- **Task description**
Set down the entries once more exactly as they were written.

(Beginning of Extracted information)

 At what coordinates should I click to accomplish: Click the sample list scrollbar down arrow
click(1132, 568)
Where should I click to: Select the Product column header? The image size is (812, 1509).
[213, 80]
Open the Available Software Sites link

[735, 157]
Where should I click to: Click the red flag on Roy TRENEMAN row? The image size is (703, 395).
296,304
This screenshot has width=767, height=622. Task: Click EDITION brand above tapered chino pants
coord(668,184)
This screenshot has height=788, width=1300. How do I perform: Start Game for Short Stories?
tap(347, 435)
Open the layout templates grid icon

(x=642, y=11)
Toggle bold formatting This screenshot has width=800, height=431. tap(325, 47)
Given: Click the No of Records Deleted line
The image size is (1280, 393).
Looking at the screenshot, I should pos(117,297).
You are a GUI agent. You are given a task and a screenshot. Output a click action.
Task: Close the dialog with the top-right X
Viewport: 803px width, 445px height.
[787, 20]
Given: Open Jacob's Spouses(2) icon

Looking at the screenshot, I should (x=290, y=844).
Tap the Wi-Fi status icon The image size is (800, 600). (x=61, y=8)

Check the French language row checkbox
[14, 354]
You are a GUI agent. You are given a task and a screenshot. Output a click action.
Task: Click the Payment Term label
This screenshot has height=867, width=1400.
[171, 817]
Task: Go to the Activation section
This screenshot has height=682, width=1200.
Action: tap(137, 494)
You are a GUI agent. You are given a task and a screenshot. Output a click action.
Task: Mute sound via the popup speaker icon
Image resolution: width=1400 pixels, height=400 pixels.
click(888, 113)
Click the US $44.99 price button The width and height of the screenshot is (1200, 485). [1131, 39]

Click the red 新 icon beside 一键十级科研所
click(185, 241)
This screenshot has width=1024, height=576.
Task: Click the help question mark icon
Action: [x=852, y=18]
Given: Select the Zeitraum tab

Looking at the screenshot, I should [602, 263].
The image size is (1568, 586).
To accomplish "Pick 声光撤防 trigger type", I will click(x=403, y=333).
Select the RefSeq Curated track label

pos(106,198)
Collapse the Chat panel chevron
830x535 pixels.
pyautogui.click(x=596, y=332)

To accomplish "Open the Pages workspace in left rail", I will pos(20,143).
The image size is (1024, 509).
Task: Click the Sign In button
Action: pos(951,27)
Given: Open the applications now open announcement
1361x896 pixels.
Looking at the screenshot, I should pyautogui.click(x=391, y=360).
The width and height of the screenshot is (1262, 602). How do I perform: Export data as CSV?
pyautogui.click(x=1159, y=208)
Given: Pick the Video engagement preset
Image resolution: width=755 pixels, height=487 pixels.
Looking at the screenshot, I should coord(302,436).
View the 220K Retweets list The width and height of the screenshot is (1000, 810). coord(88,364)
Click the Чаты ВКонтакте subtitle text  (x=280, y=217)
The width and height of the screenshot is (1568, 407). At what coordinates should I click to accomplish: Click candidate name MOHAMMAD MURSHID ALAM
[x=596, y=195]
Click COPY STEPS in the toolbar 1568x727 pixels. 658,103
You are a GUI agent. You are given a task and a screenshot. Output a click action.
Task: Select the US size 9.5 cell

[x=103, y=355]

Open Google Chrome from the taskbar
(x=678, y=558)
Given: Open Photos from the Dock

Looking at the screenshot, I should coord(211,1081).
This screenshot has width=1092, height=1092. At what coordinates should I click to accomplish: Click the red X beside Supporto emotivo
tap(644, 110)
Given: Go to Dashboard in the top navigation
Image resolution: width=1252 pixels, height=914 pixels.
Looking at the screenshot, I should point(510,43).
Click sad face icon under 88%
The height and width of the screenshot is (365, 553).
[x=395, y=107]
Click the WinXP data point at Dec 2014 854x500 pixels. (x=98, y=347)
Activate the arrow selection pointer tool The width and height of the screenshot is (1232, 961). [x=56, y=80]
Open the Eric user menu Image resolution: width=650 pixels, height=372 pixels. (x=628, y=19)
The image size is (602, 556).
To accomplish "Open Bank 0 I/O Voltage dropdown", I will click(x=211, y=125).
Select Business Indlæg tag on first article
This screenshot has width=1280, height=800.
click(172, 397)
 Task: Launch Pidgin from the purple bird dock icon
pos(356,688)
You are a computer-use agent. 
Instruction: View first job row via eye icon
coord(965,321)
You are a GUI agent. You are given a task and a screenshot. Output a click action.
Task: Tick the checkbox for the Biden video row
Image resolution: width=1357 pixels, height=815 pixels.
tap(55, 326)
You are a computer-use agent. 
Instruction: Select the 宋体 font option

(End of Extracted information)

- **Answer below**
 At what coordinates should I click to accomplish: Click the sample list scrollbar down arrow
click(1132, 568)
Where should I click to: Select the Product column header? The image size is (812, 1509).
[213, 80]
Open the Available Software Sites link

[735, 157]
Where should I click to: Click the red flag on Roy TRENEMAN row? The image size is (703, 395).
296,304
This screenshot has width=767, height=622. Task: Click EDITION brand above tapered chino pants
coord(668,184)
This screenshot has height=788, width=1300. How do I perform: Start Game for Short Stories?
tap(347, 435)
Open the layout templates grid icon

(x=642, y=11)
Toggle bold formatting This screenshot has width=800, height=431. tap(325, 47)
Given: Click the No of Records Deleted line
The image size is (1280, 393).
Looking at the screenshot, I should pos(117,297).
You are a GUI agent. You are given a task and a screenshot. Output a click action.
Task: Close the dialog with the top-right X
Viewport: 803px width, 445px height.
[787, 20]
Given: Open Jacob's Spouses(2) icon

Looking at the screenshot, I should (x=290, y=844).
Tap the Wi-Fi status icon The image size is (800, 600). (x=61, y=8)

Check the French language row checkbox
[14, 354]
You are a GUI agent. You are given a task and a screenshot. Output a click action.
Task: Click the Payment Term label
This screenshot has height=867, width=1400.
[171, 817]
Task: Go to the Activation section
This screenshot has height=682, width=1200.
Action: tap(137, 494)
You are a GUI agent. You are given a task and a screenshot. Output a click action.
Task: Mute sound via the popup speaker icon
Image resolution: width=1400 pixels, height=400 pixels.
click(888, 113)
Click the US $44.99 price button The width and height of the screenshot is (1200, 485). [1131, 39]

Click the red 新 icon beside 一键十级科研所
click(185, 241)
This screenshot has width=1024, height=576.
Task: Click the help question mark icon
Action: [x=852, y=18]
Given: Select the Zeitraum tab

Looking at the screenshot, I should [602, 263].
The image size is (1568, 586).
To accomplish "Pick 声光撤防 trigger type", I will click(x=403, y=333).
Select the RefSeq Curated track label

pos(106,198)
Collapse the Chat panel chevron
830x535 pixels.
pyautogui.click(x=596, y=332)

To accomplish "Open the Pages workspace in left rail", I will pos(20,143).
The image size is (1024, 509).
Task: Click the Sign In button
Action: pos(951,27)
Given: Open the applications now open announcement
1361x896 pixels.
Looking at the screenshot, I should pyautogui.click(x=391, y=360).
The width and height of the screenshot is (1262, 602). How do I perform: Export data as CSV?
pyautogui.click(x=1159, y=208)
Given: Pick the Video engagement preset
Image resolution: width=755 pixels, height=487 pixels.
Looking at the screenshot, I should coord(302,436).
View the 220K Retweets list The width and height of the screenshot is (1000, 810). coord(88,364)
Click the Чаты ВКонтакте subtitle text  (x=280, y=217)
The width and height of the screenshot is (1568, 407). At what coordinates should I click to accomplish: Click candidate name MOHAMMAD MURSHID ALAM
[x=596, y=195]
Click COPY STEPS in the toolbar 1568x727 pixels. 658,103
You are a GUI agent. You are given a task and a screenshot. Output a click action.
Task: Select the US size 9.5 cell

[x=103, y=355]

Open Google Chrome from the taskbar
(x=678, y=558)
Given: Open Photos from the Dock

Looking at the screenshot, I should coord(211,1081).
This screenshot has width=1092, height=1092. At what coordinates should I click to accomplish: Click the red X beside Supporto emotivo
tap(644, 110)
Given: Go to Dashboard in the top navigation
Image resolution: width=1252 pixels, height=914 pixels.
Looking at the screenshot, I should point(510,43).
Click sad face icon under 88%
The height and width of the screenshot is (365, 553).
[x=395, y=107]
Click the WinXP data point at Dec 2014 854x500 pixels. (x=98, y=347)
Activate the arrow selection pointer tool The width and height of the screenshot is (1232, 961). [x=56, y=80]
Open the Eric user menu Image resolution: width=650 pixels, height=372 pixels. (x=628, y=19)
The image size is (602, 556).
To accomplish "Open Bank 0 I/O Voltage dropdown", I will click(x=211, y=125).
Select Business Indlæg tag on first article
This screenshot has width=1280, height=800.
click(172, 397)
 Task: Launch Pidgin from the purple bird dock icon
pos(356,688)
You are a computer-use agent. 
Instruction: View first job row via eye icon
coord(965,321)
You are a GUI agent. You are given a task and a screenshot. Output a click action.
Task: Tick the checkbox for the Biden video row
Image resolution: width=1357 pixels, height=815 pixels.
tap(55, 326)
You are a computer-use agent. 
Instruction: Select the 宋体 font option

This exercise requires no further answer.